PROMPT:
From the entries that follow, copy each line in which "button" appears.

^^^^

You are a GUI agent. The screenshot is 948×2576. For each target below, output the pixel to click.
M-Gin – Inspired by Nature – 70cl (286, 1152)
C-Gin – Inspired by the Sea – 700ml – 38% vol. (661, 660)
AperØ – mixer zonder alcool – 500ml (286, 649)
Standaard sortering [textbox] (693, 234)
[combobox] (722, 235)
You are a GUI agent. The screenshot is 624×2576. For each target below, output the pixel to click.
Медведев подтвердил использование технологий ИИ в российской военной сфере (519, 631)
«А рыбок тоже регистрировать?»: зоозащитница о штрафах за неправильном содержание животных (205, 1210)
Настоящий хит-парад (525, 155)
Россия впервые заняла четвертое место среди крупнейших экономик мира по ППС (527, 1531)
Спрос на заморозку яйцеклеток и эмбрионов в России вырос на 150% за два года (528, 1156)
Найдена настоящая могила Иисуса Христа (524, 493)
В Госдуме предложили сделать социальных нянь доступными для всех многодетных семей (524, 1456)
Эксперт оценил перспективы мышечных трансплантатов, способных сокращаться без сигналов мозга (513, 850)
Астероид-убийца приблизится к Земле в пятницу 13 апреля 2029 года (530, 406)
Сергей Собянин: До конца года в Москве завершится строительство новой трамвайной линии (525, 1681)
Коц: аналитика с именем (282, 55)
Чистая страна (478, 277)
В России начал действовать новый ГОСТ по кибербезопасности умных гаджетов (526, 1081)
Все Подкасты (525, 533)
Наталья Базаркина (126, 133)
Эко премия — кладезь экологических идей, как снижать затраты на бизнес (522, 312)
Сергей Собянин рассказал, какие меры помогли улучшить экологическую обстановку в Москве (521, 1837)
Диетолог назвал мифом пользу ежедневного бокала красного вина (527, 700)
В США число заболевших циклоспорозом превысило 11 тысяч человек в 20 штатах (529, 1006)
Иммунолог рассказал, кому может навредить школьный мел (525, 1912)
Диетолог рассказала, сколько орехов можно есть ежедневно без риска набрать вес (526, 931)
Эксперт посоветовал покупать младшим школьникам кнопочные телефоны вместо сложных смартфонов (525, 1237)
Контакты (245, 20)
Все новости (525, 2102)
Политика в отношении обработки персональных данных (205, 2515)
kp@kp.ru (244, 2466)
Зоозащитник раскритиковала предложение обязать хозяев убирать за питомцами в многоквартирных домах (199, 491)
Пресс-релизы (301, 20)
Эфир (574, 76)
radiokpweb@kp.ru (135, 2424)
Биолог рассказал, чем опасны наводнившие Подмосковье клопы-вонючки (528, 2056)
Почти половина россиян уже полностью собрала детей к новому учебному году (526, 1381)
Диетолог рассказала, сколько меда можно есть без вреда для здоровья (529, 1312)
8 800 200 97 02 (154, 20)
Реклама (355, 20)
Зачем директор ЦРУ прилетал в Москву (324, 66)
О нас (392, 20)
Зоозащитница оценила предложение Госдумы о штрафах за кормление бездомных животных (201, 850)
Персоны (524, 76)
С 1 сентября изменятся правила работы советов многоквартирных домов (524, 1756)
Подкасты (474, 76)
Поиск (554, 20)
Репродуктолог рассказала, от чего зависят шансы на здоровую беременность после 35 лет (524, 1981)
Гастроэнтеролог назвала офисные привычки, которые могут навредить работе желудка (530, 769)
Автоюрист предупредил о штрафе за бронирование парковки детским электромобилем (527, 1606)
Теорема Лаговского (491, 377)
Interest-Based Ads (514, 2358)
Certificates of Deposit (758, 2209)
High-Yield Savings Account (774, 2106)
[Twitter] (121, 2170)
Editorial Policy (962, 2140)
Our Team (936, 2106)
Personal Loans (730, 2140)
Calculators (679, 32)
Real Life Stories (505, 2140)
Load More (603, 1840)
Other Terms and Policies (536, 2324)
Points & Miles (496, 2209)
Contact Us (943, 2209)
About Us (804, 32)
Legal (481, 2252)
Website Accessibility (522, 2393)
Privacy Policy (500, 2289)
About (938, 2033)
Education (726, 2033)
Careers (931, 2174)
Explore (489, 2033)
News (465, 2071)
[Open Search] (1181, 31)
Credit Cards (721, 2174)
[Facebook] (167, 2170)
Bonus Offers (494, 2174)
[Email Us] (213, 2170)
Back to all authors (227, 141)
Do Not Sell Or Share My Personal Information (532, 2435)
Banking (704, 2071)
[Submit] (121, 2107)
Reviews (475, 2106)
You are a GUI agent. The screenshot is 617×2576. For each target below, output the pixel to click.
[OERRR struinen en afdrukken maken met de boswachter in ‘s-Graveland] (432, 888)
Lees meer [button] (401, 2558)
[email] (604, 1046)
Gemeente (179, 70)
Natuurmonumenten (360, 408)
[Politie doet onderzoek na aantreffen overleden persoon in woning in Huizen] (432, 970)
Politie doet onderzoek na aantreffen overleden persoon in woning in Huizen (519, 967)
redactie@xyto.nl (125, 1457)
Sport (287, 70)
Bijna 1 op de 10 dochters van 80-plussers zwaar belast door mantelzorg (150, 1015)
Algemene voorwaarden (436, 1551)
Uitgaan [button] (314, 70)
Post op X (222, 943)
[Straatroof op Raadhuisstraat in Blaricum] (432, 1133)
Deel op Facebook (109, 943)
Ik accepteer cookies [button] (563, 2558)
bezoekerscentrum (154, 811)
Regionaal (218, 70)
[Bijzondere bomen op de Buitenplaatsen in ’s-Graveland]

^^^^

ANSWER BOX:
Lees meer [button] (401, 2558)
Uitgaan [button] (314, 70)
Ik accepteer cookies [button] (563, 2558)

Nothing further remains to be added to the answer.